Researchers studied skiers in the world's largest cross-country ski race. Pic: Salomon
Skiing is good for our mental health — something we’ve long known at Where to Ski and Snowboard has now been confirmed by research published in the journal Frontiers of Psychiatry.
Skiers have a 60 per cent lower risk of developing anxiety disorders compared to people who don’t ski, according to researchers at Lund University in Sweden who last week published the largest ever population-based study to confirm a long-term association with a physically active lifestyle and the development of anxiety.
The researchers compared 197,685 people who took part in Vasaloppet, the world’s largest long-distance ski race, between 1989 and 2010, comparing them to the same number of non-skiing adults. The race is 56 miles (90km) long, so all competitors were relatively healthy — eating better, smoking less, exercising more than non-skiers, all of which resulted in a lower mortality rate.
A decade after they participated in the race, of the total number of skiers just 1,649 were diagnosed with anxiety disorders, regardless of age, sex and level of education — 60 per cent fewer than the number of non-skiers who were diagnosed with anxiety.
However, although the length of time it took a skiers to finish the race had no impact on the risk of a man developing anxiety, the high-performing female skiers were at double the risk of developing anxiety compared to the women who took the race at a more leisurely pace.

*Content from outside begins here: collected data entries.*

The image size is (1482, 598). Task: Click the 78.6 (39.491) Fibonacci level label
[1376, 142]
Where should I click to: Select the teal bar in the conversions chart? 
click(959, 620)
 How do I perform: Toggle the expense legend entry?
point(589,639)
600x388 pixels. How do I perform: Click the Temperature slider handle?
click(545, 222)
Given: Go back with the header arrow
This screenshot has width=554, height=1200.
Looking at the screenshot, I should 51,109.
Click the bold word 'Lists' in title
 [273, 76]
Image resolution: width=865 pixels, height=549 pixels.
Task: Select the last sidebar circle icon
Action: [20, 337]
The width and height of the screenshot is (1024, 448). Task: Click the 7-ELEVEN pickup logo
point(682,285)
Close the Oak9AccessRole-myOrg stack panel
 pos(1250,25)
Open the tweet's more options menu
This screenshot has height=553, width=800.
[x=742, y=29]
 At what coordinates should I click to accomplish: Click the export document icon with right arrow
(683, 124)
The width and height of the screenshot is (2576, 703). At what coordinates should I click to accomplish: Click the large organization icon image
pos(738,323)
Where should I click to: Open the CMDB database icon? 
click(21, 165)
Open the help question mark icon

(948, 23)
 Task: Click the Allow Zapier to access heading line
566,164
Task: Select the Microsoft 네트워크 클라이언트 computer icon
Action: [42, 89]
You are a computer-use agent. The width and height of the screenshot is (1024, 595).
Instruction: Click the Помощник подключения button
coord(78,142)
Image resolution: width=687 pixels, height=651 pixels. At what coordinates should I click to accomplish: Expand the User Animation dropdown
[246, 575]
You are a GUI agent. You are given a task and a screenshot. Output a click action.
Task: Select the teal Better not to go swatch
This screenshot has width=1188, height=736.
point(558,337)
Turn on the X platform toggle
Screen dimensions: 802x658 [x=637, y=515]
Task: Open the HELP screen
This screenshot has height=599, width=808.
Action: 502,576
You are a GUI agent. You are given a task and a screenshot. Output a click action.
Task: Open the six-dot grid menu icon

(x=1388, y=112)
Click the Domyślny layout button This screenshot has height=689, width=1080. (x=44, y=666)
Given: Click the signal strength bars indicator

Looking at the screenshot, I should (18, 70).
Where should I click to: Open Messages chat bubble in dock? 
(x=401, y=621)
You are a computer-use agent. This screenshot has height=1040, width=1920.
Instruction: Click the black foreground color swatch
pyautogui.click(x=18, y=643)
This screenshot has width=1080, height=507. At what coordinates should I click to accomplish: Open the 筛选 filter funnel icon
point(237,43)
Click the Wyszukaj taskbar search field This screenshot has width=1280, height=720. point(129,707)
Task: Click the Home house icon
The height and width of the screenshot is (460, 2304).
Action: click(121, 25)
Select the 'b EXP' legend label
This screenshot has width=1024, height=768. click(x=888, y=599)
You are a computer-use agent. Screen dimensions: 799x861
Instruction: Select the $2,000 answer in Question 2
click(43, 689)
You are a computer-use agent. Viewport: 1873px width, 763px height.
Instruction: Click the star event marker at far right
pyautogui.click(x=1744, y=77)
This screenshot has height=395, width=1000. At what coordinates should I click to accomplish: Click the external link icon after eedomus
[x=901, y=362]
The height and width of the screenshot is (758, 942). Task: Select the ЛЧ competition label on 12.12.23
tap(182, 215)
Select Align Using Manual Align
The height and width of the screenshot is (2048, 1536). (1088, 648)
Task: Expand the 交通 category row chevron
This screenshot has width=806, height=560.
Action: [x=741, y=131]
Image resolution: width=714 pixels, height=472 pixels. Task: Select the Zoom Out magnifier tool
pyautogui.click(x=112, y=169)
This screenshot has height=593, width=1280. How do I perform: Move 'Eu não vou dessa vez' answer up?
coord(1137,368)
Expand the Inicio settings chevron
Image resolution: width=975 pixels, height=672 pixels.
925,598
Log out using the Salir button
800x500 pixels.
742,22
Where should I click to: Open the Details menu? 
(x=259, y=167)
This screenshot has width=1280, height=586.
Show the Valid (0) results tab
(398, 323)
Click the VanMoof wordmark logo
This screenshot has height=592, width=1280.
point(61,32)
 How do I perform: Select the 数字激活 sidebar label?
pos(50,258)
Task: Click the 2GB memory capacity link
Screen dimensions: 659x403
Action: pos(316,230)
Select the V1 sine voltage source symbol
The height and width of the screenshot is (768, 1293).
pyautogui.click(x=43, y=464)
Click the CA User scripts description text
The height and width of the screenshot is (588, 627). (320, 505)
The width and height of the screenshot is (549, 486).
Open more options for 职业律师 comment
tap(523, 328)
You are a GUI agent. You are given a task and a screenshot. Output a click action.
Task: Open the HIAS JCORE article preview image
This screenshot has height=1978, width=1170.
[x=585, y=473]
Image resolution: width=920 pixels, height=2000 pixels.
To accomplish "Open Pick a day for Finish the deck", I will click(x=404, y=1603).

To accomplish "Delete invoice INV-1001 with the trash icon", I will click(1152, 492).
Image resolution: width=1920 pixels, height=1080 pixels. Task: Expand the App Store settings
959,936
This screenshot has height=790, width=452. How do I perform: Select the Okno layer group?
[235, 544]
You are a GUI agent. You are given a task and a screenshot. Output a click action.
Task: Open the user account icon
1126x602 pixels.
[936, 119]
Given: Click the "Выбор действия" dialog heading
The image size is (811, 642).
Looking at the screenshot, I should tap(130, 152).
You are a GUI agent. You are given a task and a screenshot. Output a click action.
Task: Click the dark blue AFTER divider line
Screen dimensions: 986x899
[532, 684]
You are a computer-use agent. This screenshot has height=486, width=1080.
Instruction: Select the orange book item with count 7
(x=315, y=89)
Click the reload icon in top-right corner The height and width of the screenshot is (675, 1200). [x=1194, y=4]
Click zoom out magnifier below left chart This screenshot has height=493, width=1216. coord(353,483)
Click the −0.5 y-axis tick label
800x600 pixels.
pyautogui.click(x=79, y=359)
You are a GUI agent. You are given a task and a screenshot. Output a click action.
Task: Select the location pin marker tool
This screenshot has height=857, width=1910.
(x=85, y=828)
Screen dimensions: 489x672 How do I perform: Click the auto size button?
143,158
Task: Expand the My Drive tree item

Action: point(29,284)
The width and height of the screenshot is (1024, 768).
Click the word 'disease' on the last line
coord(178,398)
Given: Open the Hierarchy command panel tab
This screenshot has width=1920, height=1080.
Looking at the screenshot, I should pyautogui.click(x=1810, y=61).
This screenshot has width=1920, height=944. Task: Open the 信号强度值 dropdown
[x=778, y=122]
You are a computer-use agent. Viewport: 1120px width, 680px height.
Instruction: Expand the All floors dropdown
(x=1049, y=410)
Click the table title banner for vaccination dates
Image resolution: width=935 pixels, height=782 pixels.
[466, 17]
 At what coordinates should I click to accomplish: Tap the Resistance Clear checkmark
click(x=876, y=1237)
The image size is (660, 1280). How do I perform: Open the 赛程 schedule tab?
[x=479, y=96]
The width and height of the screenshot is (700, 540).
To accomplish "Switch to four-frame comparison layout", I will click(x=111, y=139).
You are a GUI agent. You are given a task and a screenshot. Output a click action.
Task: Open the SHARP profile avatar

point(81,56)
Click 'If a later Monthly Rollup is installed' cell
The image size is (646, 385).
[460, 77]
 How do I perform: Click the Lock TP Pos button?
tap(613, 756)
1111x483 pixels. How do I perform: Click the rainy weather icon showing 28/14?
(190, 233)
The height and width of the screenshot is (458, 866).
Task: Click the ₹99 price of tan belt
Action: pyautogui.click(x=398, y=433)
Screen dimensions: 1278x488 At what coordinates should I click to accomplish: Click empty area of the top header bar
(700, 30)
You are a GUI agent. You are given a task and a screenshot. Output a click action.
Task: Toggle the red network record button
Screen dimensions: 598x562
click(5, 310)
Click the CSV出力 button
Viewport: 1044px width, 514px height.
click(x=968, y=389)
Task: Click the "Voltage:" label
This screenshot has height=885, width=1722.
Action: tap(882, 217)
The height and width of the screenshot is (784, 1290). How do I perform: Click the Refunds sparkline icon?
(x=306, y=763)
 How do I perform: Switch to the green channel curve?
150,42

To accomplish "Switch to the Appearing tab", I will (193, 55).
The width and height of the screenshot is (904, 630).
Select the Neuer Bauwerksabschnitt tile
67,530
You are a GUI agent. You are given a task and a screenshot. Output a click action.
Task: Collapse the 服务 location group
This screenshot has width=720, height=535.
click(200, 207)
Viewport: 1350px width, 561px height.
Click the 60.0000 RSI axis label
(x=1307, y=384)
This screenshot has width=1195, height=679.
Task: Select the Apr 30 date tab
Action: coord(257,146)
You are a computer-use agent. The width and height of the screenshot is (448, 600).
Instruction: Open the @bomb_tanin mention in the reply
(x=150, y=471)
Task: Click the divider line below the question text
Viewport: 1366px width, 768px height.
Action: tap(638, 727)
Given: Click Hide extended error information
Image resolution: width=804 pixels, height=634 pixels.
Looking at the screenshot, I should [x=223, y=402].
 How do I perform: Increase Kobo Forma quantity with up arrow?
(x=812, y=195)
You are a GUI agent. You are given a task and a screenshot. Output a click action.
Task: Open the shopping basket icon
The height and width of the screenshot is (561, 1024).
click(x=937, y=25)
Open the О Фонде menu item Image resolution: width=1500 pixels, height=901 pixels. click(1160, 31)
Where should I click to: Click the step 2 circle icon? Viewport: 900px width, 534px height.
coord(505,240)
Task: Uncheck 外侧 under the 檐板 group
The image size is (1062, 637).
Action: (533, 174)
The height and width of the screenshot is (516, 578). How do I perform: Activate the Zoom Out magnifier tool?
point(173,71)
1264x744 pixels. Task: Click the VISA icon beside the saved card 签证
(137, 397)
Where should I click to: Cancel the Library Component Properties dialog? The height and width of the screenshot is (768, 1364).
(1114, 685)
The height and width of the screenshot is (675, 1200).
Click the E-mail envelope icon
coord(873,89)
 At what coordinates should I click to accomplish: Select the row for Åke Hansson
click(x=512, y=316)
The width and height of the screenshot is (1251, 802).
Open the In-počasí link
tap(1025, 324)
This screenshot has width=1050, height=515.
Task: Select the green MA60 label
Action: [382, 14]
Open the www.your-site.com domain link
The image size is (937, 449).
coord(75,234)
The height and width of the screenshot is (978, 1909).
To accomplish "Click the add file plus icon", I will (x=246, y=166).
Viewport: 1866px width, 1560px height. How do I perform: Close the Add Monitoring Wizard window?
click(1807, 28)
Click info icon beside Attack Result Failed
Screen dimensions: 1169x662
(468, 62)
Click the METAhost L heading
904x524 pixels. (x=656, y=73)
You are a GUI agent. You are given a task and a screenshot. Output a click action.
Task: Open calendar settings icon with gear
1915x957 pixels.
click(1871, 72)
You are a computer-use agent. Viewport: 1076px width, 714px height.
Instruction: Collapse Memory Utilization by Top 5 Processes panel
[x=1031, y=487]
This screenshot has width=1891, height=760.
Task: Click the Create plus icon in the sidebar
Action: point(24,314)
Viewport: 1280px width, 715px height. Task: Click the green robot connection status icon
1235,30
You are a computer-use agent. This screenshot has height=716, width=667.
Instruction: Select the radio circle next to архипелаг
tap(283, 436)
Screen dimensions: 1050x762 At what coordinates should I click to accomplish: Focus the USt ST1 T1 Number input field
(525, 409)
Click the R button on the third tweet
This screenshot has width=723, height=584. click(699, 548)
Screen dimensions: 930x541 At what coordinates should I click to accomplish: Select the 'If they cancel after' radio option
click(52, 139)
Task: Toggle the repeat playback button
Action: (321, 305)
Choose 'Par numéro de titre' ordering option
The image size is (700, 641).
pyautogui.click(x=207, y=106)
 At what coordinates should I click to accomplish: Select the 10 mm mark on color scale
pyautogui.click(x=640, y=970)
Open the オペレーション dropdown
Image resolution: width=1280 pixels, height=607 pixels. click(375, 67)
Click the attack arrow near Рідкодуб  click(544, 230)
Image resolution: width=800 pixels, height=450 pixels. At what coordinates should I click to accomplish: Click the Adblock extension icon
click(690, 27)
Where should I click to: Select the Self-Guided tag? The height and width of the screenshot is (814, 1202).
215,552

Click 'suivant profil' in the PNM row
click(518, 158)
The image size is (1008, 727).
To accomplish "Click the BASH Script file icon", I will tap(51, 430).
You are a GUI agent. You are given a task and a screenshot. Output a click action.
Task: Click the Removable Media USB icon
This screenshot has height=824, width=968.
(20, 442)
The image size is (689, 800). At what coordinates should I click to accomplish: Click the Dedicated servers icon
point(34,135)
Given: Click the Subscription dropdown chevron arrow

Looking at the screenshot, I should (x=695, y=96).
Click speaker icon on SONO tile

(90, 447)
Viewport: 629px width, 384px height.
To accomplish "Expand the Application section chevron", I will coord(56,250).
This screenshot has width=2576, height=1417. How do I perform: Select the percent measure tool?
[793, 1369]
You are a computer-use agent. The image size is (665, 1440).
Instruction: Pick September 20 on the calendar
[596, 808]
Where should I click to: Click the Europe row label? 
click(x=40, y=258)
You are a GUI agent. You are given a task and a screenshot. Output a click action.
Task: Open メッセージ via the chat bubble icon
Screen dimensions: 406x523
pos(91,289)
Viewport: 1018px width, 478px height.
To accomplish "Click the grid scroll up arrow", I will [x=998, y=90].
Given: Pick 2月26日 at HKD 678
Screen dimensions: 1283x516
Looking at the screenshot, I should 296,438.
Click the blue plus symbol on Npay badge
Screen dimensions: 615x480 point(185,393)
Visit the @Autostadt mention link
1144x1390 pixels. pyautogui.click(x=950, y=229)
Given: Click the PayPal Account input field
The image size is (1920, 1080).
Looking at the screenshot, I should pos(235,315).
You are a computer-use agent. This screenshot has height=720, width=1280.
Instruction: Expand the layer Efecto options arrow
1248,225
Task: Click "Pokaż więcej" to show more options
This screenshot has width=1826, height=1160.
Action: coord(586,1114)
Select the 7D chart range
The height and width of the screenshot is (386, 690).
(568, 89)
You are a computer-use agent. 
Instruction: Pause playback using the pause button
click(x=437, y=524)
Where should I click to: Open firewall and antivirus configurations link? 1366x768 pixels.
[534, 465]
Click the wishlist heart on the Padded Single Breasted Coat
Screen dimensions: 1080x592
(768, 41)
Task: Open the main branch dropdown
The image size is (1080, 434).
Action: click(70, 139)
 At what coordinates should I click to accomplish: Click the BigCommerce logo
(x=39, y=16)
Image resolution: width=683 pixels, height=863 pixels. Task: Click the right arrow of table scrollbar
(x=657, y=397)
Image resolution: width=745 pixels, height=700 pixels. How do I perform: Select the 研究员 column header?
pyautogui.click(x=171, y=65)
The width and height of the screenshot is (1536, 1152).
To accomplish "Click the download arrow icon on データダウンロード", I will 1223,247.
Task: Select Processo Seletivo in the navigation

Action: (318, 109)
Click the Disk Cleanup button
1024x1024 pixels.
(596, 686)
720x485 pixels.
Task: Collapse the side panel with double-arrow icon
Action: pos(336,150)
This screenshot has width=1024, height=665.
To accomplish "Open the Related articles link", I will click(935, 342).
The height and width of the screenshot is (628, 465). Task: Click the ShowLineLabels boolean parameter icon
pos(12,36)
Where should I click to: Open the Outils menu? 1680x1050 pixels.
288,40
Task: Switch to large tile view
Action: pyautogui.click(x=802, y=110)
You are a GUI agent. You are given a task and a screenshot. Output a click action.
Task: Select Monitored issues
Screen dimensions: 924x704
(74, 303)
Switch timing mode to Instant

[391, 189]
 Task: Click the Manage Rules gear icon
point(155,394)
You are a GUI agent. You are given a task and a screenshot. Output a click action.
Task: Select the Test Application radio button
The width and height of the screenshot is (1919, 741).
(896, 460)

“The total risk of getting anxiety among these high-performing women was still lower compared to the more physically inactive women in the general population,” said co-author Martina Svensson, an associate researcher in the Experimental Neuroinflammation Laboratory at Lund University in Sweden. “It seems like both sexes benefit from being physically active, even though the optimal level may differ between men and women. Factors behind these differences have to be further studied.”
Researchers said their study offers “new knowledge about how a physically active lifestyle might affect the development of anxiety disorders in both men and women”, citing links with better cardiovascular fitness, the ability of physical activity to preoccupy the mind and offer distraction from anxious thoughts and that people with higher levels of cardiovascular fitness have a lower cortisol response when subjected to stress.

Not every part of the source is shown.